Not really a news flash to say that Realtors battle a “bad reputation,” oft competing with used car salespeople, politicians, and lawyers as those the general public is most likely to let drown/choke/walk in front of a speeding bus. The FrontSteps has even held polls: Who’s worse, Realtors or Politicians? Visit the blog to vote. Certainly, all professional have their share of a-holes, real estate included; on the other hand, plenty of honest, straight forward, and truly caring individuals help us buy ans sell houses in the Bay Area. So how did the “bad reputation” begin?
One issue that plagues the industry is that of forthrightness, of rather, a dearth thereof. Why, for instance, is information on the actual sales price of a home so hard to get?
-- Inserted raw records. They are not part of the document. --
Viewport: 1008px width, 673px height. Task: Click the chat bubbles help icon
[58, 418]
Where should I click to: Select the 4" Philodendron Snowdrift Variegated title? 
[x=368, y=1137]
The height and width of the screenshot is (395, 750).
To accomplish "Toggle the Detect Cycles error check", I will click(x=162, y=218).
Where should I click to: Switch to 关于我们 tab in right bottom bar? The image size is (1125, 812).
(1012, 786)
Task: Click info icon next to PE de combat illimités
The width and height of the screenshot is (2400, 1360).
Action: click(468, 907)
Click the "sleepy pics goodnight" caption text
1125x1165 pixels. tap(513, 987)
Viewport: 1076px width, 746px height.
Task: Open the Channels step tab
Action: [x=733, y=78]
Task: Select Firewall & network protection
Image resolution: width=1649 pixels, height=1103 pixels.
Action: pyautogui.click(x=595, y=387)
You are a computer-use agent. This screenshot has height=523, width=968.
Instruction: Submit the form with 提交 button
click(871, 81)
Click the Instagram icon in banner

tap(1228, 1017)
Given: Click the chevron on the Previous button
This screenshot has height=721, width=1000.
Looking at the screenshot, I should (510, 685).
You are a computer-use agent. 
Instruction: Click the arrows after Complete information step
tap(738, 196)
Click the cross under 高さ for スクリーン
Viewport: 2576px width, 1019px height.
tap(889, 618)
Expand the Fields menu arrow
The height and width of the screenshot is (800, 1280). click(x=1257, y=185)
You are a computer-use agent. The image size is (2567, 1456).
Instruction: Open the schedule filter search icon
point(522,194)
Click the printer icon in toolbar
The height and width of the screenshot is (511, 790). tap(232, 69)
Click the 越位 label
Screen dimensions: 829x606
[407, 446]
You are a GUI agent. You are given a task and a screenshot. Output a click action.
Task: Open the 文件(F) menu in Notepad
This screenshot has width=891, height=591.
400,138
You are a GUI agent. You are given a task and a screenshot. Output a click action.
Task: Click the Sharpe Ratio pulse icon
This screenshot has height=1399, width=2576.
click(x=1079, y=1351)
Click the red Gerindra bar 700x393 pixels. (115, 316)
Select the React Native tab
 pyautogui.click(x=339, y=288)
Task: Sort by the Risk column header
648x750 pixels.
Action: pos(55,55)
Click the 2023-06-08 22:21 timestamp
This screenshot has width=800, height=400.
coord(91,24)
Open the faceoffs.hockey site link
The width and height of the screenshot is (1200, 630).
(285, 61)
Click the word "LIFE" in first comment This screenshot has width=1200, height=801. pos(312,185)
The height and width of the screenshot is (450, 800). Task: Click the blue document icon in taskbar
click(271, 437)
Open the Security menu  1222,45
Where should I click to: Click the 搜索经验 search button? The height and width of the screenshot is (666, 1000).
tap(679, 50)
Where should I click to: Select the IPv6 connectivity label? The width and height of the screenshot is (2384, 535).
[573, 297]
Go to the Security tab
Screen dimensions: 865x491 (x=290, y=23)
Schtuff tried to make those prices public once and was chastised; the information is now only available through a complicated set of steps in which you, consumer, must make myriad promises to uphold the top secret integrity of the transaction by which you gain the information. In true Stephen Colbert style, tip of the hat to Home San Francisco for thinking of a legal way to give these data to the public; wag of the finger though to the NAR, that keeps such info–that people really need to be able to be intelligent players in the game of real estate–under lock and key.
Another area of what appears to we, the non-agent public, to be subterfuge is “re-listing.” The practice of pulling an aged listing off market, changing its price, and putting it back on the market as new corrupts our efforts to track price reductions, days on the market, comps, etc. Though I suppose that technically, a listing that goes off market and comes back on later is a “new” listing, hiding the history of the property seems underhanded. And potential clients aren’t the only ones questioning the practice of re-listing. Inman reports the following:
Some multiple listing service participants have taken advantage of MLS rules and policies … to draw extra attention to properties listed with them,” and listing brokers and agents sometimes re-list the same properties multiple times, causing those properties to appear as “new” listings over and over. In these cases, “While the listing contract is technically ‘new,’ ” each time “the relationship between the seller and the listing broker is ongoing and continuous, and the listed property — in the eyes of reasonable consumers — is certainly not ‘new’ to the market.